Di dalam ducati kami juga memikirkan pilihan pilot. Susunan pemain akan tetap sama pada 2022, tetapi semuanya bisa berubah ketika kontrak berakhir. Pecco Bagnaia itu adalah suatu kepastian, tetapi hal yang sama tidak dapat dikatakan Mendongkrak Tukang giling. Pembalap Australia itu memulai musim dengan cara yang bagus, menang di Jerez dan Le Mans.

Selanjutnya, samudera sayangnya telah menghilang, menyebabkan beberapa ketidakpuasan di rumah Italia. Tim tidak merahasiakan hal ini, menyatakan bahwa kinerja yang sangat berbeda diharapkan darinya. Pembalap Australia itu menyadari risiko yang dia alami, dan dia mengulanginya dalam sebuah wawancara dengan “Motorsport-Total.com”.

Tukang giling merasakan nafas di leher Martin, yang dengan Ducati Pramac tumbuh dari ras ke ras, tetapi juga Johann Zarco ed Enea Bastianini mereka takut: “Sekarang saya bisa mengerti bagaimana perasaan Dovizioso dan Petrucci di masa lalu dan itu bukan perasaan yang baik. Saya harap talenta muda ini kehilangan sedikit kecepatan untuk membantu saya“.

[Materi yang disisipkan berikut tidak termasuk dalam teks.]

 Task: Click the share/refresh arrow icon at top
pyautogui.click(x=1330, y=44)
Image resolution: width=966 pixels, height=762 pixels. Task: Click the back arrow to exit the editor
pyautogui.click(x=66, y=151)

BACA JUGA >>> Apakah Valentino Rossi Harus Pensiun Lebih Awal? Inilah kebenarannya

Jack kemudian menambahkan: “Sisi positifnya adalah kompetisi ini dapat membantu saya berkembang, menjadi pembalap yang lebih kuat dan lebih sadar akan kemampuannya sendiri“. 2022 akan menjadi fundamental baginya, tetapi juga untuk memiliki Bagnaia begitu cepat di dalam kotak Anda bisa menjadi pedang bermata dua. Di Borgo Panigale mereka ingin memilih pembalap masa depan setelah balapan pertama, yang akan menentukan bagi pembalap Australia itu.

Artikel Ducati, pengendaranya ketakutan: apakah dia benar-benar mempertaruhkan pekerjaannya sekarang? Dari Chepoker.it.

Author: editor

Leave a Reply

Your email address will not be published.